An Early Jurassic conifer-dominated assemblage of the Clarence-Moreton Basin, eastern Australia

University essay from Lunds universitet/Geologiska institutionen

Abstract: During the early Mesozoic two mass-extinction events profoundly reshaped the world’s biota. The first of these took place at the end of the Triassic and affected both marine organisms and terrestrial floras. The second occurred as an oceanic anoxic event during the early Toarcian. Although the Late Triassic floral assemblages of Australia have been the focus of many studies, there have been few investigations of the recovery succession of the following Jurassic period. This study investigates an Early Jurassic terrestrial fossil assemblage from the Inverleigh quarry, Clarence-Moreton Basin, eastern Australia, deposited between these events. The Inverleigh sediments belong to the Marburg Subgroup, an entirely non-marine succession characterised by a low diversity flora. The assemblage is overwhelmingly dominated by a single conifer taxon, Allocladus helgei sp. nov, but ferns and possible lycophytes occur in low numbers. The macroflora is supplemented by an array of dispersed cuticle fragments with well preserved stomata and charcoalified wood.
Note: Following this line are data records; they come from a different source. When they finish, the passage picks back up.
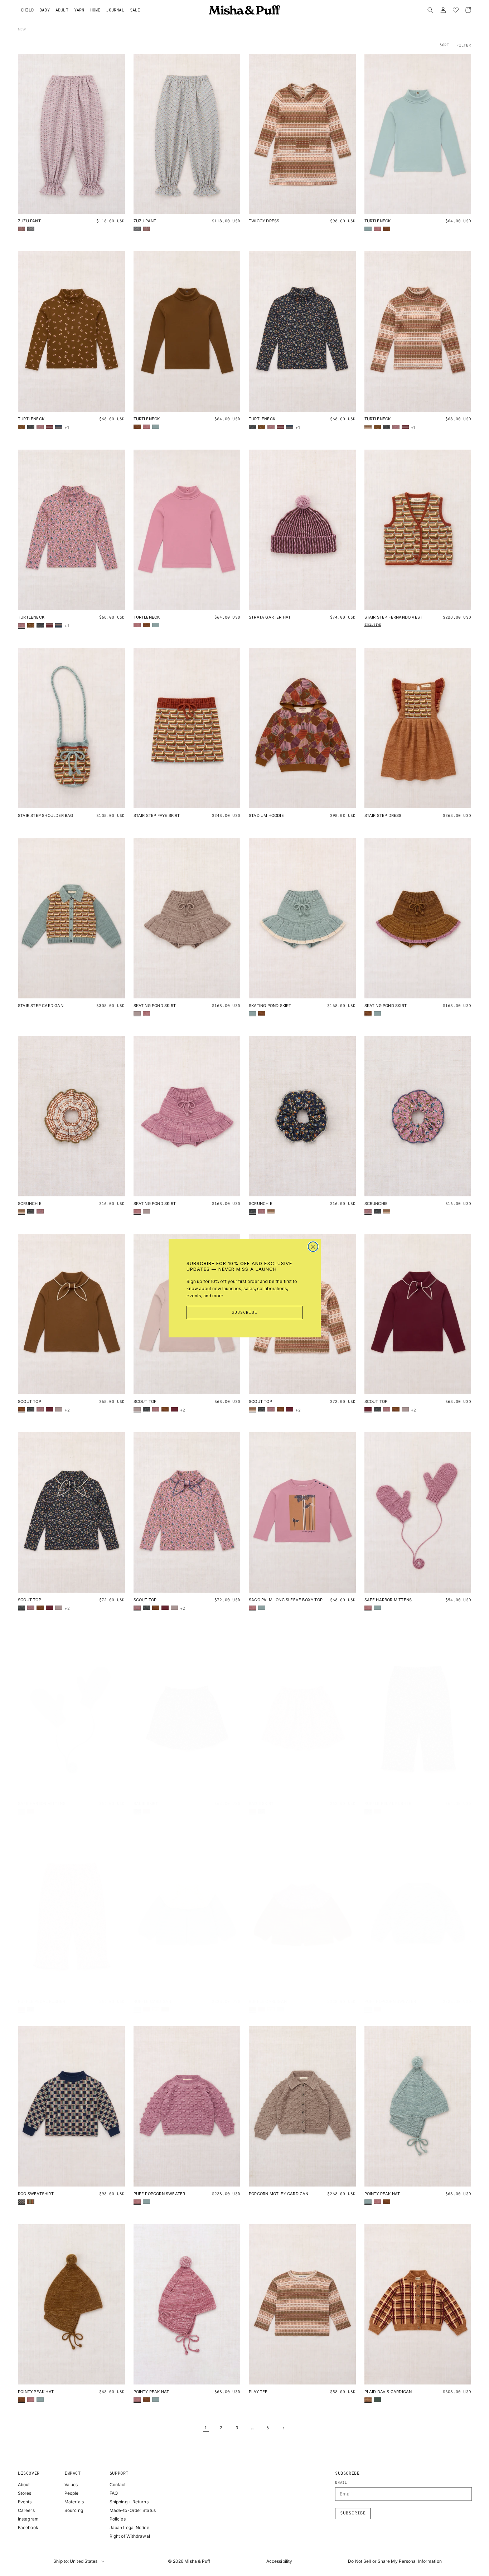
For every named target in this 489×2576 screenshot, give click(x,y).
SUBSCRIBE (244, 1313)
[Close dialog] (313, 1246)
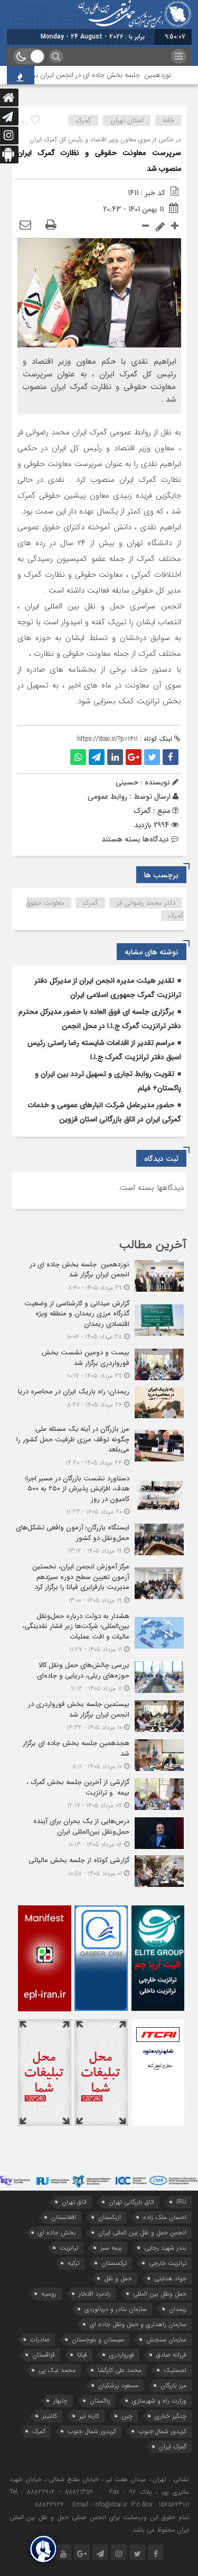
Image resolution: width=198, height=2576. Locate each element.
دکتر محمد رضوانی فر (146, 902)
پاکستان (100, 2401)
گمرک (83, 120)
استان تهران (127, 120)
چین (127, 2416)
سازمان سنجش (166, 2340)
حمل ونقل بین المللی (159, 2294)
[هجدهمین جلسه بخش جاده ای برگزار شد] (99, 1755)
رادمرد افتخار (95, 2294)
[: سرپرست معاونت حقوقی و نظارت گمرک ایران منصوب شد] (25, 225)
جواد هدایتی (170, 2278)
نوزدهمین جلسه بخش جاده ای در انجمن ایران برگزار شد (111, 75)
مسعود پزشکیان (118, 2385)
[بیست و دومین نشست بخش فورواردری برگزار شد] (99, 1364)
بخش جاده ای (57, 2233)
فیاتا (82, 2355)
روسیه (48, 2294)
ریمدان (177, 2309)
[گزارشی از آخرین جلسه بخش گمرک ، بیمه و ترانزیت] (99, 1794)
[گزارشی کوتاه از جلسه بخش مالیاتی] (99, 1870)
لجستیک (175, 2370)
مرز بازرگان (173, 2385)
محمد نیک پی (57, 2370)
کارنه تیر (89, 2416)
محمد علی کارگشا (120, 2370)
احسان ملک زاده (164, 2217)
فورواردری (121, 2355)
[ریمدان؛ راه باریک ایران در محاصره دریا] (99, 1402)
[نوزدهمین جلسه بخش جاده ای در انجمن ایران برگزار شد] (99, 1276)
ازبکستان (109, 2217)
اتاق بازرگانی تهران (131, 2202)
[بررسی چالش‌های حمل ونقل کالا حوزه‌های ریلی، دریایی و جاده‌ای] (99, 1677)
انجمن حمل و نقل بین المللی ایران (142, 2233)
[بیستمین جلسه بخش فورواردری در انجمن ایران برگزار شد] (99, 1716)
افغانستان (63, 2217)
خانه (168, 120)
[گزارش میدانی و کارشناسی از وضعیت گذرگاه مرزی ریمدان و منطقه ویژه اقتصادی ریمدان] (99, 1320)
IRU (181, 2202)
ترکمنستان (114, 2263)
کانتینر (49, 2416)
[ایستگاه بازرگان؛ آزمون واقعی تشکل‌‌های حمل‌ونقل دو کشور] (99, 1539)
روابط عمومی (107, 796)
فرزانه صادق (171, 2355)
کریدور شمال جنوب (92, 2431)
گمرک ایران (172, 2447)
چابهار (60, 2401)
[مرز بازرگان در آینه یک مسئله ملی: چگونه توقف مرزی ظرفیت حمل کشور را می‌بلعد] (99, 1445)
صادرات (40, 2340)
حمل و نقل (118, 2278)
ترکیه (73, 2263)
Other mesofossils include five megaspore species, here described under open nomenclature. Additionally, a small assemblage of clitellate annelid cocoons was recovered from the organic residues. The palaeoenvironment is interpreted as waterlogged or frequently inundated floodplain based on the dominant fine-grained lithology and the presence in the fossil assemblage of many free-sporing ferns and isoetaleans, which are dependent on moisture for reproduction. The frequent exposure to flooding would have imposed environmental stresses on the plants growing at the site. This resulted in a low diversity plant community, dominated by species adapted to moist, high-latitude conditions.